Coauthors: Renato A. Bauer and Derek S. Tan, Memorial Sloan–Kettering Cancer Center, New York, NY 10065


Terebrids Can Do it Too: Discovery and Characterization of a Novel Peptide Neurotoxin Tv1 from Venomous Marine Snail Terebra variegata Active on Nicotinic Receptors
Prachi Anand, PhD, Hunter College, CUNY and The American Museum of Natural History

The Conoidea superfamily comprised of cone snails, terebrids, and turrids, produce disulfide rich peptides to subdue their prey and are an exceptionally promising group for discovering therapeutically relevant natural peptide neurotoxins. For the past 30 years, efforts to characterize venomous snail peptides has focused on cone snail peptide toxins, conopeptides, leading to the successful distribution of the first cone snail drug, ziconotide (Prialt), an analgesic. In contrast to cone snails, very little is known of terebrid peptides, teretoxins. Described here is the discovery, and structural and functional characterization of a novel terebrid neurotoxin, Tv1, from Terebra variegata. Tv1 was identified using a charge-enhanced ETD chemical derivatization strategy in combination with de novo sequencing. Based on the classification of conotoxin superfamilies, Tv1, which is 21 amino acids long with six cysteines (CC-C-C-CC), belongs to mini MIII superfamily, for which there are no reported disulfide scaffolds. To characterize the disulfide connectivity of Tv1 an inventive partial reduction and dual alkylation technique was used to label the cysteine pairs followed by LC-MS/MS analysis. , Tv1's predicted disulfide scaffold is Cys1-Cys5, Cys2-Cys6 and Cys3-Cys4. The cysteine scaffold was determined using MassHunter Bioconfirm B.05 software, and further confirmed by NMR studies. Similar to other M superfamily ψ conotoxins, preliminary results indicate Tv1 significantly blocks Nicotinic Acetylcholine receptors, specifically α6β2β3 subtype in micromolar concentrations. The α6 subunit has gained increasing attention due to its putative role in nicotine reinforcement and addiction and its selective down-regulation in Parkinson's disease. Further biological assays are in progress to confirm the biological activity of Tv1. This is the first structural and biological characterization of a teretoxin peptide.

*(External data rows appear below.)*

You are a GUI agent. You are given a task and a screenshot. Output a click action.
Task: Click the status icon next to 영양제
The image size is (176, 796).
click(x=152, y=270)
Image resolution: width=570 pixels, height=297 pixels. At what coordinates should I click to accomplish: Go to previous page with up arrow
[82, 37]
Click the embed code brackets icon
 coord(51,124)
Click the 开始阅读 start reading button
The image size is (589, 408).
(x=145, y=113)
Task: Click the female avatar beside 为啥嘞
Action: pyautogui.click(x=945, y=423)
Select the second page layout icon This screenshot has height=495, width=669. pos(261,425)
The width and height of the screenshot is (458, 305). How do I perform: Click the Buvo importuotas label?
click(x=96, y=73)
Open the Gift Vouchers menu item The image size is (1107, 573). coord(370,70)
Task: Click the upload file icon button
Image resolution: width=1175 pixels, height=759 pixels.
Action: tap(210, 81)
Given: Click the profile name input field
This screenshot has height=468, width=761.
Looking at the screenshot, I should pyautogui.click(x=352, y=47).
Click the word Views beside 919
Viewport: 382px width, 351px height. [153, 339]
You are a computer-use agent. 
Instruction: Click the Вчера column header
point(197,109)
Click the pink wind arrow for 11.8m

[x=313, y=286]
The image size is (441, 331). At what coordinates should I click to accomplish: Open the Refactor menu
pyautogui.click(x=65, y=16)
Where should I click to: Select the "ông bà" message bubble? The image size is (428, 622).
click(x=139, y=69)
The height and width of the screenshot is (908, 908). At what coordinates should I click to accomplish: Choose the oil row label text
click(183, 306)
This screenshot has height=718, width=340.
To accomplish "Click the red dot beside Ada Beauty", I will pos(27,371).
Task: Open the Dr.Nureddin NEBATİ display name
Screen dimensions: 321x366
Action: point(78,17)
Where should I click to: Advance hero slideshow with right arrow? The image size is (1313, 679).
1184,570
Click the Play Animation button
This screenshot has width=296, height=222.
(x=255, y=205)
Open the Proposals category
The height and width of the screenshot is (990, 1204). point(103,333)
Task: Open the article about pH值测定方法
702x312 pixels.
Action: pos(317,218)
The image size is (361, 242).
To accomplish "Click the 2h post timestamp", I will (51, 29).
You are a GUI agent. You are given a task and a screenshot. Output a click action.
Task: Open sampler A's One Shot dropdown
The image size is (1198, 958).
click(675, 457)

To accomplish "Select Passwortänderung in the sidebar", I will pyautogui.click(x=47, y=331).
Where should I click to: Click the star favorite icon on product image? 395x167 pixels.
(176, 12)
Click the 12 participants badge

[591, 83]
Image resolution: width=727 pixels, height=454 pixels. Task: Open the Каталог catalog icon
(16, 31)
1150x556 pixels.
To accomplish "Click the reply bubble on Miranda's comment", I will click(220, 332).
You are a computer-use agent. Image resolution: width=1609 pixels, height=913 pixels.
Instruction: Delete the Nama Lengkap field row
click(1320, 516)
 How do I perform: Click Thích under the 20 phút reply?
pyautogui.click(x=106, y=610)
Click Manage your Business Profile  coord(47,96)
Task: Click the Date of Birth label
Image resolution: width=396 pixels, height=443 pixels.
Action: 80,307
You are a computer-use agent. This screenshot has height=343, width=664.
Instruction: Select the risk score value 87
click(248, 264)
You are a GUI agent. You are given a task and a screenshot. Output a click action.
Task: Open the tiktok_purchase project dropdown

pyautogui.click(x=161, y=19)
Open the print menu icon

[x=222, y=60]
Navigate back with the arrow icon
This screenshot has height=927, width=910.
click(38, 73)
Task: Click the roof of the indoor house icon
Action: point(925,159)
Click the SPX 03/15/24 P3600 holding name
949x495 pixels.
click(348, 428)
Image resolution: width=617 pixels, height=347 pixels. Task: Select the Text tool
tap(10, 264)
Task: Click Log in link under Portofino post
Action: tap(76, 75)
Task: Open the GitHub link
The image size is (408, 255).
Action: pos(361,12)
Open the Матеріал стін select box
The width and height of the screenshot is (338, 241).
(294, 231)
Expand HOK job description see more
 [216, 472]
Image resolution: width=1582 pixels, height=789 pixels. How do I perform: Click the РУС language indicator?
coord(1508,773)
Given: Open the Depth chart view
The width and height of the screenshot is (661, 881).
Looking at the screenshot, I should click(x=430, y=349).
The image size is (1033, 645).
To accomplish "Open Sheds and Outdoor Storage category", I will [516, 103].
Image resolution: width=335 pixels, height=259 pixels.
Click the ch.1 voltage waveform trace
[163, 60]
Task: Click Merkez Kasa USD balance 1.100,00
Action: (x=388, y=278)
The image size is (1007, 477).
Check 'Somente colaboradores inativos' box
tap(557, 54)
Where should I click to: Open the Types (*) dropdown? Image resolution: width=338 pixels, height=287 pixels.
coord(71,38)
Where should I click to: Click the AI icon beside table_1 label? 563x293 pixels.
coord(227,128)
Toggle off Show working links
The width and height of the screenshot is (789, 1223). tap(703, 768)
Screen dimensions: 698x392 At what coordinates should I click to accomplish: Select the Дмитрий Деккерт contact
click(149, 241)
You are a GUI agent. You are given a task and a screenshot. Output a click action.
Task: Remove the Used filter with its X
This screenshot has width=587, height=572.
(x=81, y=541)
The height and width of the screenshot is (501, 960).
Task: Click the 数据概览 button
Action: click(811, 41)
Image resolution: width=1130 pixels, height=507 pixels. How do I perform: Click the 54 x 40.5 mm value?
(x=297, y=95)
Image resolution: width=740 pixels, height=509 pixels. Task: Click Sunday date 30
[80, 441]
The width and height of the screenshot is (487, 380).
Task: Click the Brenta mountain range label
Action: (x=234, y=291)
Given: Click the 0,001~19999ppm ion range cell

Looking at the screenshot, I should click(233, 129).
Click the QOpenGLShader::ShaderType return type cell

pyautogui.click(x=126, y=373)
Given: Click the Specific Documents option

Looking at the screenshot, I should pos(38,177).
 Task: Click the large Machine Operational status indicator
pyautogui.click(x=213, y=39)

Coauthors: Alexander Grigoryan1, Vadi Bhat, PhD2, Beatrix Ueberheide, PhD3, Alexandre Kouriatov4, Brian Chait, PhD5, Jon Lindstrom, PhD4, Sebastian Poget, PhD6 and Mandë Holford, PhD
1Hunter College, CUNY and The American Museum of Natural History
2Agilent Technologies
3New York University-Medical Center
4The University of Pennsylvania
5The Rockefeller University
6College of SI, CUNY


Chromatin: An Expansive Canvas for Chemical Biology
Tom W. Muir, PhD, Princeton University

Understanding protein function is at the heart of experimental biology. Perhaps one of the grandest contemporary challenges in this area is to catalogue and then functionally characterize protein posttranslational modifications (PTMs). Modern analytical techniques reveal that most, if not all, proteins are modified at some point; it is nature's way of imposing functional diversity on a polypeptide chain. Understanding the structural and functional consequences of all these PTMs is a devilishly hard problem. While standard molecular biology methods are of limited utility in this regard, modern protein chemistry has provided powerful methods that allow the detailed interrogation of protein PTMs. In this lecture I will discuss several protein ligation technologies developed for preparing modified proteins, and will highlight these methods through specific applications to chromatin biology.